**EXERCISE GOAL:** Please restate exactly what appears in the records below from the first line to the line where "Task: Mute audio track A1" is, that line included.

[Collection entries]
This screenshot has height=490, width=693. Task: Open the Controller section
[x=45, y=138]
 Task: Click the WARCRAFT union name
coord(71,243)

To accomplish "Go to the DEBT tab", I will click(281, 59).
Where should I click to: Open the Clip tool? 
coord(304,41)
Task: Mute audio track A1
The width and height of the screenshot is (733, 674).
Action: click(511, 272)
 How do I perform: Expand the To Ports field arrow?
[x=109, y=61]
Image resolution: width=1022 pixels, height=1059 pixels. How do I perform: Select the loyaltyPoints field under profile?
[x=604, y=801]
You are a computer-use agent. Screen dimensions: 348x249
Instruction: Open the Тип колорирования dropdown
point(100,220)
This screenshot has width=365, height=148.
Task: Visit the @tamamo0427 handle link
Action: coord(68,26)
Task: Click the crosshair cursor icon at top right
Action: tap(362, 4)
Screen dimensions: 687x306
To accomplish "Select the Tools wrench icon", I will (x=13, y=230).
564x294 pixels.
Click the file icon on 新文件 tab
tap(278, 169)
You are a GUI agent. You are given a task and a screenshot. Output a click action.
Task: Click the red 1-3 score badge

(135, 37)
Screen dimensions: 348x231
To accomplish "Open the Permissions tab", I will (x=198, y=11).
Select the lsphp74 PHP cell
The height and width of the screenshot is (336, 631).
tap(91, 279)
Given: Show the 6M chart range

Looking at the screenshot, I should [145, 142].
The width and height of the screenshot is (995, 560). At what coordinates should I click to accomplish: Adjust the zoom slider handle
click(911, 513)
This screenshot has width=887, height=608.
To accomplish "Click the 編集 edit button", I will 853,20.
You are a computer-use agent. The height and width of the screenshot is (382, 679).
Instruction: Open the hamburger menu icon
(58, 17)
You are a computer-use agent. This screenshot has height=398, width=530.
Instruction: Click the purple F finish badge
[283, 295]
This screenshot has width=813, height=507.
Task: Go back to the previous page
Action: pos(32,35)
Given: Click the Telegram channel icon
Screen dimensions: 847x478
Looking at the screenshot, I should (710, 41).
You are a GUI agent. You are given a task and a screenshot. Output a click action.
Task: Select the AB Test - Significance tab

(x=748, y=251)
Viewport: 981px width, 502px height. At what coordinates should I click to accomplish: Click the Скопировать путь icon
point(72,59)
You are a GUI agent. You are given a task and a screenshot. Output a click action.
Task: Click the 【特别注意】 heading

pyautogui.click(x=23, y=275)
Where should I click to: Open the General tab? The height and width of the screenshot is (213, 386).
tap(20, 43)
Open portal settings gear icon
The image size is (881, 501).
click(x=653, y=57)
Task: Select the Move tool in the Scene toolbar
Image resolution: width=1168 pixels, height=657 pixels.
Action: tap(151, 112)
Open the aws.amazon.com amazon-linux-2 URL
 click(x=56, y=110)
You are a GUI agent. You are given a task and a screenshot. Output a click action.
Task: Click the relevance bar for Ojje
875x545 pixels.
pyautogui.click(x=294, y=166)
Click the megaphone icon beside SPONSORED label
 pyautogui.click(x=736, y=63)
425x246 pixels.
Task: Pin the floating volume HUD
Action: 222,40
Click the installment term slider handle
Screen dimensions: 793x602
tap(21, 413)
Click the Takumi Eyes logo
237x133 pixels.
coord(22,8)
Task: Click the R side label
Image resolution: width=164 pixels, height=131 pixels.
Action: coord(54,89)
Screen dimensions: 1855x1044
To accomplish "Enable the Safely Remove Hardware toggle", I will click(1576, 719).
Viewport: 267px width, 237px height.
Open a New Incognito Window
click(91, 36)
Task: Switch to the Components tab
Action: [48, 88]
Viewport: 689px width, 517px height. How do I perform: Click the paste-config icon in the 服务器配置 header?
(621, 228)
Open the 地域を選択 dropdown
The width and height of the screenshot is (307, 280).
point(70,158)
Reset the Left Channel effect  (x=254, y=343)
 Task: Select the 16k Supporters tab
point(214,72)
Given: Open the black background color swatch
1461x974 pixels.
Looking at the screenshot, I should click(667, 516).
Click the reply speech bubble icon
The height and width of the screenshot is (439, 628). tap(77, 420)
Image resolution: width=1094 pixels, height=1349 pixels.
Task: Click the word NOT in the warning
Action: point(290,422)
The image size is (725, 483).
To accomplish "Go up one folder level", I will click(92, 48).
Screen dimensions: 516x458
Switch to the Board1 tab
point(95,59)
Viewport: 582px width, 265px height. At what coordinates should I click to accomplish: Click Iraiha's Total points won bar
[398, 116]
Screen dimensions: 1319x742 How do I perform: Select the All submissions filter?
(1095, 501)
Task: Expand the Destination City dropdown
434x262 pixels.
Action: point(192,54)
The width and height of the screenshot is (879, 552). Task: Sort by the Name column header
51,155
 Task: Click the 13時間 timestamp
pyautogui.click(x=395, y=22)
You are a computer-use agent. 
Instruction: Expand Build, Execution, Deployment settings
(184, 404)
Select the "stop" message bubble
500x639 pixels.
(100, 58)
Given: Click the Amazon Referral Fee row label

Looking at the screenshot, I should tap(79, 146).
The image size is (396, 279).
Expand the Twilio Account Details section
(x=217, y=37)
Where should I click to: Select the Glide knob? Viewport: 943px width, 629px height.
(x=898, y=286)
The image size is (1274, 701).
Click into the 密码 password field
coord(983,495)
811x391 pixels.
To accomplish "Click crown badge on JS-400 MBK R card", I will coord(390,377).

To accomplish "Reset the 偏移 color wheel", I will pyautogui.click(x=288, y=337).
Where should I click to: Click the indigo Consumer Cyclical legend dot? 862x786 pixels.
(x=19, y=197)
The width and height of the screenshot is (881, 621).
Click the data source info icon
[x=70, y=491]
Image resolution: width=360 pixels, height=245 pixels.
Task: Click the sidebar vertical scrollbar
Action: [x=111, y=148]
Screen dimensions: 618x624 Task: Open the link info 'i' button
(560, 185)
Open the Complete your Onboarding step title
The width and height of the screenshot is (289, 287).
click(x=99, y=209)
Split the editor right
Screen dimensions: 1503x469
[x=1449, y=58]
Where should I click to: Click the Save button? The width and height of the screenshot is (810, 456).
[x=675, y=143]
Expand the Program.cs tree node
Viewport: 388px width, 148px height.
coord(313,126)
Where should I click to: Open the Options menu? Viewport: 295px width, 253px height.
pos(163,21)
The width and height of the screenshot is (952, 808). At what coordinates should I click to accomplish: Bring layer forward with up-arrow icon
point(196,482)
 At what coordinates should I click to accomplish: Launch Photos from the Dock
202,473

**REPLY:**
This screenshot has height=490, width=693. Task: Open the Controller section
[x=45, y=138]
 Task: Click the WARCRAFT union name
coord(71,243)

To accomplish "Go to the DEBT tab", I will click(281, 59).
Where should I click to: Open the Clip tool? 
coord(304,41)
Task: Mute audio track A1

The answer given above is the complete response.